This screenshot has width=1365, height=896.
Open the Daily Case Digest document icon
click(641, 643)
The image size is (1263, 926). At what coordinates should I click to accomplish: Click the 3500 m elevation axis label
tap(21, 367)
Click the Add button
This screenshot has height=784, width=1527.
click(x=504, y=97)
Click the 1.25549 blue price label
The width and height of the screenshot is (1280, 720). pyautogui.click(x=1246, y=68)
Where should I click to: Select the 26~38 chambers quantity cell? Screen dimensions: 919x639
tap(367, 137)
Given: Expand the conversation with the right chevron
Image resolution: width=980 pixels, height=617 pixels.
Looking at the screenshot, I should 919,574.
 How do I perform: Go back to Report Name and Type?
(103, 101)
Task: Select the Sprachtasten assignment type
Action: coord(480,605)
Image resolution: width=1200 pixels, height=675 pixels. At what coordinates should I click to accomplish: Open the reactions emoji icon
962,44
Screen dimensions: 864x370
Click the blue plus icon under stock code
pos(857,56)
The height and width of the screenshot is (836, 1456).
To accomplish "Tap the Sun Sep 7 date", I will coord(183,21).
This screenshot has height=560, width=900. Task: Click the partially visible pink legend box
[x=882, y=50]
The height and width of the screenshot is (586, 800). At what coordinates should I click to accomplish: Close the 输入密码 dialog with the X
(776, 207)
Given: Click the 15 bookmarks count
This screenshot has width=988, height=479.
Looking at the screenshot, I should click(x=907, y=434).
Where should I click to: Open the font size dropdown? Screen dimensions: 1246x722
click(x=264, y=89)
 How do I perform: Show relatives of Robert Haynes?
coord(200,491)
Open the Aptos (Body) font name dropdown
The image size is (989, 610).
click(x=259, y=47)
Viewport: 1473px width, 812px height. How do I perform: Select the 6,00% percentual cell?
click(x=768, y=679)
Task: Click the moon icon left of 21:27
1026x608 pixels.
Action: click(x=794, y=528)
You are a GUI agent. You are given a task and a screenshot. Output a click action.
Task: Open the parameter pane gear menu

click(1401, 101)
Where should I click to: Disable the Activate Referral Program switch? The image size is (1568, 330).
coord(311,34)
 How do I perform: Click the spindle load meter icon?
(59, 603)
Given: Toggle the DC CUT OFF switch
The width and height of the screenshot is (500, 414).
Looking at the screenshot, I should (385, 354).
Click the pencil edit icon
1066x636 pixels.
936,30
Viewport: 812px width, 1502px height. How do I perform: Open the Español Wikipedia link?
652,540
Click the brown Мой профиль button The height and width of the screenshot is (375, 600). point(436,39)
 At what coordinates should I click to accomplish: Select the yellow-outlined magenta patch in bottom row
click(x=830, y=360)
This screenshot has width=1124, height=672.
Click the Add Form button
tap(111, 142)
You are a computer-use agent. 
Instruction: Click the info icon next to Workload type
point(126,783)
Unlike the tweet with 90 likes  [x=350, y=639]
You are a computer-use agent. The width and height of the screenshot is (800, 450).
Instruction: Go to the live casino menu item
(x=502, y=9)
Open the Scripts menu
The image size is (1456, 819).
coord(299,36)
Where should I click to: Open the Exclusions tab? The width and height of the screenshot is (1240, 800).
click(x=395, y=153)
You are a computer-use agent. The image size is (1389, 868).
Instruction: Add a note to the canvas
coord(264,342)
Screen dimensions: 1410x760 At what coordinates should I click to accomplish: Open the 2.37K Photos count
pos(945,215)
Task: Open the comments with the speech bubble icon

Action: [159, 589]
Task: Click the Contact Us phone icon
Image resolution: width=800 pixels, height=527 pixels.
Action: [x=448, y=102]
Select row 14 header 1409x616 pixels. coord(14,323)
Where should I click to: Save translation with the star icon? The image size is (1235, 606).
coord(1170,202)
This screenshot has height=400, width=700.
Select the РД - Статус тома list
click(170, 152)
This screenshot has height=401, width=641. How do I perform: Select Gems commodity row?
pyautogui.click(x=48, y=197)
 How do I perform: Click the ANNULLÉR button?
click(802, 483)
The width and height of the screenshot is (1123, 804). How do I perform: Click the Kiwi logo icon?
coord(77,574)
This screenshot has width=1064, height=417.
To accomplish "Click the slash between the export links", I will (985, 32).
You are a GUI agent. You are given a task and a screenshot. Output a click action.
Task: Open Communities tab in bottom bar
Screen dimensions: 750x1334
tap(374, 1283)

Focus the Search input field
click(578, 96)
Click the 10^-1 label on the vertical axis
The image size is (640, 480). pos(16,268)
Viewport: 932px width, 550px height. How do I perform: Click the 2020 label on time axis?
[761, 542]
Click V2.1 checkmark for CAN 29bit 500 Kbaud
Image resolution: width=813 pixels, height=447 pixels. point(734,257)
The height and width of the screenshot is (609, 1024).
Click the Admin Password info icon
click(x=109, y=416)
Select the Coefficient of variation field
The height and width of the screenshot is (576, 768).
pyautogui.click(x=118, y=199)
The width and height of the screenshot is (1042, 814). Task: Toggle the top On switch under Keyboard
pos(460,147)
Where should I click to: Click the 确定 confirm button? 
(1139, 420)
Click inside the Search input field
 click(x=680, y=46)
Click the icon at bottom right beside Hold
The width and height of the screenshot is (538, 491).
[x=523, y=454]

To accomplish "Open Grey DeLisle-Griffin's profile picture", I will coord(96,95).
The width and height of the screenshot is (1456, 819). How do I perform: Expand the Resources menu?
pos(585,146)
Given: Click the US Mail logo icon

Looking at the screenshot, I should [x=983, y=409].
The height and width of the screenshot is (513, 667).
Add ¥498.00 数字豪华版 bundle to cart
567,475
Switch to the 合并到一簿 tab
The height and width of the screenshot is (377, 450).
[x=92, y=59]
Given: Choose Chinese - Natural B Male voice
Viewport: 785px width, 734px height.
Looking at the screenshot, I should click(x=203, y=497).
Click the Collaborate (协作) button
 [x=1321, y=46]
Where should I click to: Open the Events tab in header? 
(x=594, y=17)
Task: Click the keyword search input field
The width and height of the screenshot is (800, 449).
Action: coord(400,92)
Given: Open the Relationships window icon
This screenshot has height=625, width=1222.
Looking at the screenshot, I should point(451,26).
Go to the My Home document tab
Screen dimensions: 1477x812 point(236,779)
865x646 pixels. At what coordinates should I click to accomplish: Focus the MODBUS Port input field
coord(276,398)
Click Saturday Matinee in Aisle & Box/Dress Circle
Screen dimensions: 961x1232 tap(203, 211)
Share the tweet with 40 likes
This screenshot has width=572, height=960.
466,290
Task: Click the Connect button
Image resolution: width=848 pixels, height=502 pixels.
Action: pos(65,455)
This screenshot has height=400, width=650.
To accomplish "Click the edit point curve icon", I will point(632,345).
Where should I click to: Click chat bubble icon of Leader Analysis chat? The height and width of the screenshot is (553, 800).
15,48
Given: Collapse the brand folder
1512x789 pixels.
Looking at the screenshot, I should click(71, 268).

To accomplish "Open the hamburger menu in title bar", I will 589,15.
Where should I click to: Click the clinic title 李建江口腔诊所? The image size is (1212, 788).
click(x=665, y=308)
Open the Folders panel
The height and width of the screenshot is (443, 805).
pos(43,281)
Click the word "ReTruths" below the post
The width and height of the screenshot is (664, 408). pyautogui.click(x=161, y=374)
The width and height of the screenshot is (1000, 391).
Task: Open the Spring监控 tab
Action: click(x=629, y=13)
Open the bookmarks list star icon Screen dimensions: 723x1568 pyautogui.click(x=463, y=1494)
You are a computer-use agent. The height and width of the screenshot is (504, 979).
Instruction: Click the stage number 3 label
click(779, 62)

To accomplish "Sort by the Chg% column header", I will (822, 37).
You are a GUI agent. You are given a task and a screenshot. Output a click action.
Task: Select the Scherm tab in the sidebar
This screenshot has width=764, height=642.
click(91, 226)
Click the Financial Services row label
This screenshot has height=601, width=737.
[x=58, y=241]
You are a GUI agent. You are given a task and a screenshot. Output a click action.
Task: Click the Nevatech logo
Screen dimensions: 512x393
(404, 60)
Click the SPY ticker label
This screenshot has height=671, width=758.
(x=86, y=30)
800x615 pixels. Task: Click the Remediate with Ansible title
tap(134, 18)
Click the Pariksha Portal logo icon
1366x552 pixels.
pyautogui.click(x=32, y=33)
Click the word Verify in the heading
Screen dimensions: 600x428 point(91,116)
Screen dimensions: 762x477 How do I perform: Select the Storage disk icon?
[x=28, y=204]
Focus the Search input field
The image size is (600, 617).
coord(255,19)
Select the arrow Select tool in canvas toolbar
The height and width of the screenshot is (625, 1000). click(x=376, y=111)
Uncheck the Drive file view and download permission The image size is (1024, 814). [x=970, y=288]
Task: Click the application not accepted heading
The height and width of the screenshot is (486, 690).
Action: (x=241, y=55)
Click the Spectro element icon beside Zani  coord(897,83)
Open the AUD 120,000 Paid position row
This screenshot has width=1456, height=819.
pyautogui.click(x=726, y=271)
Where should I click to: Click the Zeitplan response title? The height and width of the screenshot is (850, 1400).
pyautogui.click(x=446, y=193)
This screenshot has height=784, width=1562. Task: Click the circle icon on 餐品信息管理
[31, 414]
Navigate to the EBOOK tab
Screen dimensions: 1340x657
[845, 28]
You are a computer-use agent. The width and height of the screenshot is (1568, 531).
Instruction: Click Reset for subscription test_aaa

ASSIGNED TASK
Each line in the entries above that includes the string "computer" should be extracted.

EXPECTED ANSWER
You are a computer-use agent. 
You are a computer-use agent. The width and height of the screenshot is (800, 450).
You are a computer-use agent. The image size is (1389, 868).
You are a computer-use agent. The height and width of the screenshot is (504, 979).
You are a computer-use agent. The width and height of the screenshot is (1568, 531).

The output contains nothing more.